In the second section, which seeks to address "Ecclesiology: Mission of the Church as Prophetic Dialogue", there is a timely contribution on the issue of migration, where people for various reasons "leave our homelands or our places of comfort and pass over into people's cultures, languages, economic standards." Such movement, the author, Emma Wild-Wood, argues, "has the potential to offer a prophetic challenge to the Church in the destination country, which may not be easy to receive", Cathy Ross offers a salutary reminder of the significance of hospitality to the stranger as what the incarnation exemplifies, offers, and requests.

The much disputed, though little discussed, doctrine of eschatology is addressed in the third section, with contributions on the significance of ecojustice to the Church's mission, and the continuing challenge of understanding "the hotly contested areas of justice with which Christian mission has to engage".

"Soteriology: Salvation as Prophetic Dialogue" is the theme of the fourth section. Here the issues of reconciliation and woundedness find powerful advocates in the two contributions by Robert Schreiter and S. Mark Heim.

The penultimate section, "Anthropology: Mission as what it means to be human", begins with a helpful survey of contemporary women's contributions to prophetic dialogue in mission, by Frances Adeney. Maria Cimperman offers a significant reflection on hope, and this is powerfully illustrated with stories of justice, love, and peacemaking, while reminding readers that, for many, "Hope is the thin air." A more critical assessment of the Church in Africa by Joe Kapolyo ends this section with a critique of the core values on the establishment of the Church, and his perception that of the failure of African Christianity to root itself culturally.

Finally, part six offers three essays on "Culture: Mission and culture in prophetic dialogue". Key to this section is the final chapter by Stephen B. Bevans on contextual theology and prophetic dialogue. His work in this area has been monumental, and forms the basis and shaping of the whole book.

This is a brave book, not least because it seeks to place alongside one another exercises in missiology from different ecclesial, cultural, and theological perspectives. Occasionally, I felt a certain grinding of gears, but perhaps it is all the better for that. This symposium is essential reading for all who would seek a broader understanding of the implications of doing mission today.

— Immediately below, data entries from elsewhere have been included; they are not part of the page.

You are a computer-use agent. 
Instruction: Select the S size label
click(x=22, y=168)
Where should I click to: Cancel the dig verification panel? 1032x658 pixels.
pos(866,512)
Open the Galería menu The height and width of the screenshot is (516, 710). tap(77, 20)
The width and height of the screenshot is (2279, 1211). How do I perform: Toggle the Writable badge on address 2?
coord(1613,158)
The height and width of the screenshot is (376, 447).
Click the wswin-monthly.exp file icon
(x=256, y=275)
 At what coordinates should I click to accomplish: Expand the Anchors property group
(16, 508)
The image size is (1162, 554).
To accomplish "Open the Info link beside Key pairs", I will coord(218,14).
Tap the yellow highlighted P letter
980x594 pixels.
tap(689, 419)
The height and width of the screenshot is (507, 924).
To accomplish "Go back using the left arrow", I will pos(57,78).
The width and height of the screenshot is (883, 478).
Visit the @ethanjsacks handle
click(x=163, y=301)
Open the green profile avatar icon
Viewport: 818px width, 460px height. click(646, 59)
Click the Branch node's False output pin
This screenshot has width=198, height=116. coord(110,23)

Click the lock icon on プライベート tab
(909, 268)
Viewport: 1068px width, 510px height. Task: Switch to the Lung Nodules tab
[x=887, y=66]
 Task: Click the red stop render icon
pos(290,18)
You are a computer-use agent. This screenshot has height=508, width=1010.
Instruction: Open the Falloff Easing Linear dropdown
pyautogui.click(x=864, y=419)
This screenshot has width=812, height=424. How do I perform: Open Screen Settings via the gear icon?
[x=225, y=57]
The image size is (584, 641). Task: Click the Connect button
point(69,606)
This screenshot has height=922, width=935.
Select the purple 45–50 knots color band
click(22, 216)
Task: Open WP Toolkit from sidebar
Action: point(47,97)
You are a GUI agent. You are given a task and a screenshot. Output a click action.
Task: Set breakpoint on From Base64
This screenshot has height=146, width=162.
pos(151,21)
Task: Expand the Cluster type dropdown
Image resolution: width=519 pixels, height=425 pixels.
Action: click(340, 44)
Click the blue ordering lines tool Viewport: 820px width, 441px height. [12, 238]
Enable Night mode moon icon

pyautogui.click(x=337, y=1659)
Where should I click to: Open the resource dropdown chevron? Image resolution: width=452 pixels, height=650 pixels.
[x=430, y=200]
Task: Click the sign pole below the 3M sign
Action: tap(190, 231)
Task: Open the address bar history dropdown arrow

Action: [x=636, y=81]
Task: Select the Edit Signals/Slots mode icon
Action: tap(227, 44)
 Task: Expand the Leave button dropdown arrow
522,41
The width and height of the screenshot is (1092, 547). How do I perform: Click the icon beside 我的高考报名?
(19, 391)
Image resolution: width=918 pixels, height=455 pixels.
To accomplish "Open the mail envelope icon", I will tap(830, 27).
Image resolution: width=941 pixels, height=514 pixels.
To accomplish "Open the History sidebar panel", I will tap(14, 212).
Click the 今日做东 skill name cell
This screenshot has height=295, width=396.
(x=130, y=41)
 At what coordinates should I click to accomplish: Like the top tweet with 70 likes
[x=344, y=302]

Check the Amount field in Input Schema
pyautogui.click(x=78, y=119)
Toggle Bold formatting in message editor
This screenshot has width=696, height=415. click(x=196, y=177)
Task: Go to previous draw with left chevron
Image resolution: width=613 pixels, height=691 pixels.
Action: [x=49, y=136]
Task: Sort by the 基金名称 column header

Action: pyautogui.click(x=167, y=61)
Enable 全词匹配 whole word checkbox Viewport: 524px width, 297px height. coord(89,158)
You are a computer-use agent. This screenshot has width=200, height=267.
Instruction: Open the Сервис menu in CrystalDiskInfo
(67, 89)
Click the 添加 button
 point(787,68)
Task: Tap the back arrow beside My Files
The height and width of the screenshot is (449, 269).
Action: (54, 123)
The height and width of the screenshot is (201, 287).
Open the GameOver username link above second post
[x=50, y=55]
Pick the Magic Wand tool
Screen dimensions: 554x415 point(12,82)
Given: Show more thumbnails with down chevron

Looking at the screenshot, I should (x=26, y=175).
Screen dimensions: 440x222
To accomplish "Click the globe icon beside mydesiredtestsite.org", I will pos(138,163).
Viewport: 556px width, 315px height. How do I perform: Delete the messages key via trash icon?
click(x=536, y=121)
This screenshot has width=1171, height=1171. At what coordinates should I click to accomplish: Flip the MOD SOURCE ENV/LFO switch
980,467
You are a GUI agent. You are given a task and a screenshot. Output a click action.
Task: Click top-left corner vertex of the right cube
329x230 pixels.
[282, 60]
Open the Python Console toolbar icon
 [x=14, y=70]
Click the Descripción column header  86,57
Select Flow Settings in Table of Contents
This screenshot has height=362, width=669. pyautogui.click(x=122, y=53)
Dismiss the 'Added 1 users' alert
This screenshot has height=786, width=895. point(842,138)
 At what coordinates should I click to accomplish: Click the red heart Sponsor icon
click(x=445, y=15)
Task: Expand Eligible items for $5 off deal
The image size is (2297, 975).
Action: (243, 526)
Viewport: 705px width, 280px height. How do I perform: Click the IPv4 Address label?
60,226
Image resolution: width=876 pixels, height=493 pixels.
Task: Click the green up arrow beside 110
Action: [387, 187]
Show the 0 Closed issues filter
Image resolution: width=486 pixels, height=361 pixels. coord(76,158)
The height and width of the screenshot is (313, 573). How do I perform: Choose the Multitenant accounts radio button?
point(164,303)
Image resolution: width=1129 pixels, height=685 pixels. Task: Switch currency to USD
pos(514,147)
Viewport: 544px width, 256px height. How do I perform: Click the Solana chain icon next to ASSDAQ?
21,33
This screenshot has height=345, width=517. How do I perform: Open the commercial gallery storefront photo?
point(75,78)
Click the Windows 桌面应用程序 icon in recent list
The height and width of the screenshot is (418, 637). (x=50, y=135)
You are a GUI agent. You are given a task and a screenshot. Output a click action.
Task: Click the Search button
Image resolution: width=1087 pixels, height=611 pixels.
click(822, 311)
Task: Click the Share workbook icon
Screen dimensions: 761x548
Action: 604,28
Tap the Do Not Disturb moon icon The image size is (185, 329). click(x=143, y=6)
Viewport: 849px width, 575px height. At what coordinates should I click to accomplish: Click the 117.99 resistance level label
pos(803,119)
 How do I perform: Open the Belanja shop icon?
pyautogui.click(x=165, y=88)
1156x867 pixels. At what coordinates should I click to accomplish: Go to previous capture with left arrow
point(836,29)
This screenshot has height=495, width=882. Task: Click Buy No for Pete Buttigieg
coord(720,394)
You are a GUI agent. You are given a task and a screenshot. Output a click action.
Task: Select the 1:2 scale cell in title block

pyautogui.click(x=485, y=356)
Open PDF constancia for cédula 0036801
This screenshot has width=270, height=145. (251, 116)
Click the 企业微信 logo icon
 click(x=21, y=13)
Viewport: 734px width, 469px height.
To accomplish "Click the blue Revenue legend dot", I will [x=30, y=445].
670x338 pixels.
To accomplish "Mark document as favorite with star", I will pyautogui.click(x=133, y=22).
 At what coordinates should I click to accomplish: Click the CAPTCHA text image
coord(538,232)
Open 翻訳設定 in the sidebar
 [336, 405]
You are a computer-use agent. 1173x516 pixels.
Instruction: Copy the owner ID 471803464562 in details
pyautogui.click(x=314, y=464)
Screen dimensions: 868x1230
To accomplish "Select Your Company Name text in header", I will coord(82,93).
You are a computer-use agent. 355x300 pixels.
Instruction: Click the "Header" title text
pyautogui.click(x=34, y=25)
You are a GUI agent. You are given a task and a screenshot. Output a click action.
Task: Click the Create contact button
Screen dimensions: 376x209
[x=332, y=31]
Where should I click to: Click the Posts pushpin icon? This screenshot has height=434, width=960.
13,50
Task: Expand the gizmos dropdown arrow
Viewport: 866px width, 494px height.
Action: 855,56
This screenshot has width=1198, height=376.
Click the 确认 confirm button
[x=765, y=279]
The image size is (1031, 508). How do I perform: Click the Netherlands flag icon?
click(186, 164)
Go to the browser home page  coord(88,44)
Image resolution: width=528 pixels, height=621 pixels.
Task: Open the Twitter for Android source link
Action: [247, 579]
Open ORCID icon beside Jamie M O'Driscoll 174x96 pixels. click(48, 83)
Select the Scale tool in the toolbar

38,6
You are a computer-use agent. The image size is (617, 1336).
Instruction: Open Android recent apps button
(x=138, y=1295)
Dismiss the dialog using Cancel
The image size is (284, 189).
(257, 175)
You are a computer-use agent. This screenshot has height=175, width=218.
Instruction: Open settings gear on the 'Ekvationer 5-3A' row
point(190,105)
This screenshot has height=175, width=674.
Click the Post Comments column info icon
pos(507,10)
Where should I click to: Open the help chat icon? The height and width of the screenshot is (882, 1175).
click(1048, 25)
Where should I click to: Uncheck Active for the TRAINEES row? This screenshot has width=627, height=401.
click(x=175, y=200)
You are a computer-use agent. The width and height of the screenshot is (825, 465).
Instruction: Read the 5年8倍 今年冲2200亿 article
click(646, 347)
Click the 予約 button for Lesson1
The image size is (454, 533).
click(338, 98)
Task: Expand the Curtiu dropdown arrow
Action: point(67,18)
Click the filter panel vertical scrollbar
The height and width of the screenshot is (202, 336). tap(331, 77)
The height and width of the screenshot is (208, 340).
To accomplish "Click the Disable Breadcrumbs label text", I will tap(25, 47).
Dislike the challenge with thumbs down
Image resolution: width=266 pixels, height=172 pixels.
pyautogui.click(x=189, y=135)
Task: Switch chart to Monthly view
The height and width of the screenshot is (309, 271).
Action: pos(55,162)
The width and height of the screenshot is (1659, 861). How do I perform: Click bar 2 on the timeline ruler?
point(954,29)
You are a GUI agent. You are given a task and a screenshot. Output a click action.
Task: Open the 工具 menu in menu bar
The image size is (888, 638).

Jesus without Borders: Christology in the majority world is the first work in the emerging Majority World Theology series. Biblical scholars from various parts of the world discuss the significance of Jesus in their various contexts. Immediately, this work does not have the overall appeal of the Mission on the Road to Emmaus. Its subject-matter is more defined. This is about Christology from a variety of perspectives, from Europe and North America to Asia, Latin America, and Africa.

The opening chapters offer a series of theological engagements on the nature and meaning of Christology in different contexts, based on the Chalcedonian Confession. Each essay explores in context what T. F. Torrance described as the task of Christology, "to yield the obedience of our mind to what is given, which is God's self-revelation in the objective reality, Jesus Christ". The second section, on biblical explorations, offers some outstanding commentary on St John's Gospel through Palestinian eyes, and 1 Peter from a Kenyan perspective.

Though more specialised, this book offers not only readability, but imaginative and prophetic biblical explorations. If it is a sign of things to come in this series, there is much to be eagerly welcomed.

 

The Rt Revd Peter Price is a former Bishop of Bath & Wells.